The Transformation Network is a National Science Foundation Sustainable Regional Systems Network program that is a partnership between eight Western U.S. universities with over 50 partner organizations including Tribal partners, governmental and non-governmental organizations, public utilities, conservation districts, irrigation districts, and municipalities. 

 

The $15 million grant started in 2021 and uses convergent research approaches to understand regime changes facing communities. The idea is to assist communities in building synergistic system connectivity across urban-rural gradients to promote sustainable cities, landscapes, and livelihoods across the Intermountain West.

 

“Our home in the Intermountain West is facing many interrelated challenges that demand we respond with urgency through transformational approaches,” she said. 

 

Threats include increased exposure to natural hazards such as wildfires and floods; increasing water and food insecurity that is exacerbated by climate change and population growth; and growing tensions at the intersections of urban and rural communities.  

 

“Our network is designed to engage with community partners and across a wide cross-section of academic disciplines to incorporate diverse perspectives to take on these challenges and formulate guided transformations for communities facing social-ecological changes,” Morgan said.

 

Morgan said her hope for the network is two-fold. 

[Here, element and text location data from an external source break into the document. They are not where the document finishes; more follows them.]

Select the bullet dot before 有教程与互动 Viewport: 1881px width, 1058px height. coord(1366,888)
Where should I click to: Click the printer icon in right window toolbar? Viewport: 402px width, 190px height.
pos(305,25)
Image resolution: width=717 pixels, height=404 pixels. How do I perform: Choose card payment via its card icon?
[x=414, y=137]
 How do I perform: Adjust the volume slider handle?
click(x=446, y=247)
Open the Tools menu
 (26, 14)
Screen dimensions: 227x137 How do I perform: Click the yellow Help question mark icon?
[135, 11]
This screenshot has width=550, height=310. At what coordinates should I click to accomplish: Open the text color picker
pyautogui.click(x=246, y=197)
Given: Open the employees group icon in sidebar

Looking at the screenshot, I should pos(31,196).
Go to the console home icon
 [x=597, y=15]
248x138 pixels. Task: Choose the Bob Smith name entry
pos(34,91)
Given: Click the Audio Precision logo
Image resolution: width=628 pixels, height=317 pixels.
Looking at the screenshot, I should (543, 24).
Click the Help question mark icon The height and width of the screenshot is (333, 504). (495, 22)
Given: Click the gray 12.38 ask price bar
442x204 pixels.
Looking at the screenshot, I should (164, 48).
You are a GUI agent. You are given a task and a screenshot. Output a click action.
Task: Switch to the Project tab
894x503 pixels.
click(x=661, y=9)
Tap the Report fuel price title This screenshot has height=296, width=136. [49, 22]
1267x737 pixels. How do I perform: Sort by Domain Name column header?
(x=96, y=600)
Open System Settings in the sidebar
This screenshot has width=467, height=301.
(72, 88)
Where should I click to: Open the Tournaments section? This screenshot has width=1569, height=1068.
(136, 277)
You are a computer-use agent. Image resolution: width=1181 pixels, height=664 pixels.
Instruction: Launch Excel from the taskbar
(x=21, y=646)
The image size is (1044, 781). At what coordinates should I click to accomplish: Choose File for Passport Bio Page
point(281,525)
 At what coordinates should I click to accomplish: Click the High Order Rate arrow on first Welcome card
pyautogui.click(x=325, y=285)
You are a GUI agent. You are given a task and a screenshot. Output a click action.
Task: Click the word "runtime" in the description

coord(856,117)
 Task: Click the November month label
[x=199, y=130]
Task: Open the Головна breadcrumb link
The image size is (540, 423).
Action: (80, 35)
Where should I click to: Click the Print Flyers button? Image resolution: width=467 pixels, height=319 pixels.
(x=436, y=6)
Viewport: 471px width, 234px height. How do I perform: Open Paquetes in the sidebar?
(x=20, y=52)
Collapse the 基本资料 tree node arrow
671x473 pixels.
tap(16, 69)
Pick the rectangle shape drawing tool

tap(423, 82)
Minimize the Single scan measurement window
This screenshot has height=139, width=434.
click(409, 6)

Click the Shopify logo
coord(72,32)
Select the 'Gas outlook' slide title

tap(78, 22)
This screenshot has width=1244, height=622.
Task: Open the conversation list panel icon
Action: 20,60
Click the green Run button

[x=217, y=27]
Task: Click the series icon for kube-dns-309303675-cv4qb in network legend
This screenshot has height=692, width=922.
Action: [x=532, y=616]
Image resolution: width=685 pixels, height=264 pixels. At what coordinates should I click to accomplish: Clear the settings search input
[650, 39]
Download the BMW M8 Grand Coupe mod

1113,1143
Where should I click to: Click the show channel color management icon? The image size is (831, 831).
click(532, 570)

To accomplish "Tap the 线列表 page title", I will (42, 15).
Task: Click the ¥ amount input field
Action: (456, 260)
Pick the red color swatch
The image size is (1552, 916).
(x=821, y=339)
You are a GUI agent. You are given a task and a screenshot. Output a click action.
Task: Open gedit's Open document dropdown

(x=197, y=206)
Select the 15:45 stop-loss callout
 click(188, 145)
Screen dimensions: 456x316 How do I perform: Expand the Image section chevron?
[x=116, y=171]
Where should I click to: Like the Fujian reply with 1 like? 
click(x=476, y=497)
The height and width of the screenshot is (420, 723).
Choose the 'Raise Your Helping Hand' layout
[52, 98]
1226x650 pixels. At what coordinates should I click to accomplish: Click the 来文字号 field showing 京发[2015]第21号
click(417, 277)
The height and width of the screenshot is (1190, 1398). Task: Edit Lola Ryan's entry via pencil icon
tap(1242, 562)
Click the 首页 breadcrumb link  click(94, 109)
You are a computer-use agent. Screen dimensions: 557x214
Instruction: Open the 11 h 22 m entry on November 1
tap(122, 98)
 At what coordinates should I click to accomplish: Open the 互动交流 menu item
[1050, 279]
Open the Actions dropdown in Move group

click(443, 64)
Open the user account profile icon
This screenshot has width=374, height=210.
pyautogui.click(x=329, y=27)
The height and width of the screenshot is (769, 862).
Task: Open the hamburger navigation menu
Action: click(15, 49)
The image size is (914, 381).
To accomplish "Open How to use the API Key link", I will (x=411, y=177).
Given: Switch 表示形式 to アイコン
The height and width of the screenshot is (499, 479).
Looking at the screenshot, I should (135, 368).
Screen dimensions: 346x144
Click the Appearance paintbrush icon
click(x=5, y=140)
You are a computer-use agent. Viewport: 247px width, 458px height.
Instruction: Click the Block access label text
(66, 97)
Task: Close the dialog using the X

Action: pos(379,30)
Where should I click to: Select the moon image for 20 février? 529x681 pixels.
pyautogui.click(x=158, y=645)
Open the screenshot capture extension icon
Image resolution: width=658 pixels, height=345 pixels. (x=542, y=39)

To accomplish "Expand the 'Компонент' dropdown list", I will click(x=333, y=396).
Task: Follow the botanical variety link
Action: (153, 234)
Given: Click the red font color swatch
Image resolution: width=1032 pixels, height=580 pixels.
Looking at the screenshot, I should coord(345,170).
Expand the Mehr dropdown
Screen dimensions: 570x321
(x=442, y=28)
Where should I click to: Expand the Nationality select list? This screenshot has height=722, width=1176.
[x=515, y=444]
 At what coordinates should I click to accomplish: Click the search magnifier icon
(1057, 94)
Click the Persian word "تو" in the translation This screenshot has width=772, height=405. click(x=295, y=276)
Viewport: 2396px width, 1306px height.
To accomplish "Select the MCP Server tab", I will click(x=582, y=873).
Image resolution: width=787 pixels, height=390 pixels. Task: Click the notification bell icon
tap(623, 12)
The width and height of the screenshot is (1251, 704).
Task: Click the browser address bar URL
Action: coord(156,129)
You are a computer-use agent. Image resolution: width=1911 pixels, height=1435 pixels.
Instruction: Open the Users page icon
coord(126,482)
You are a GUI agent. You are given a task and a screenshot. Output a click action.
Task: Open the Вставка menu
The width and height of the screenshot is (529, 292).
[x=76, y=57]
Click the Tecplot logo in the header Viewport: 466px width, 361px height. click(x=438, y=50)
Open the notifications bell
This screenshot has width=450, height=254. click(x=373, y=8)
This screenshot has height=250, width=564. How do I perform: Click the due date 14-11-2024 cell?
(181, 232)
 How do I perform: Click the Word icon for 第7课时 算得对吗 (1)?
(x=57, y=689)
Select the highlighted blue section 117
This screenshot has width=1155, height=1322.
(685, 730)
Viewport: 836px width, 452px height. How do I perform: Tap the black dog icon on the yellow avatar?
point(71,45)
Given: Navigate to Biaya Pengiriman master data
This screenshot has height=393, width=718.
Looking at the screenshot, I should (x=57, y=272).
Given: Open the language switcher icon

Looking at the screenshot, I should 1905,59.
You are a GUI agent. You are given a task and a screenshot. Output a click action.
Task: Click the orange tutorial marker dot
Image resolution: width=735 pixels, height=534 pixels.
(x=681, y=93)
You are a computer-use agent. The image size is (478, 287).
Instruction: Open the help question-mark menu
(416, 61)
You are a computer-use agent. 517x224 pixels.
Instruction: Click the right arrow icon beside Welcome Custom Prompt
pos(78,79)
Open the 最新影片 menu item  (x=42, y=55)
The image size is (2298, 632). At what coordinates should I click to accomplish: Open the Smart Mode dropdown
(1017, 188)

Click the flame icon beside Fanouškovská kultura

“Our primary aim is to respond to the pressing societal needs, including climate adaptation and food/energy/water system sovereignty for the communities with whom work and serve. 

 

In addition, I’m hoping we will advance thinking around what it means to conduct what we call “convergent research,” which for us includes deep integration across disciplines and the development of innovative conceptual models and frameworks with community partners who often bring local knowledge and Indigenous knowledge.” 

 

Morgan said all researchers need to be thinking across disciplinary lines.

 

“Working like this in large, interdisciplinary teams and with community partners is the future of research in many fields, including sustainability science.”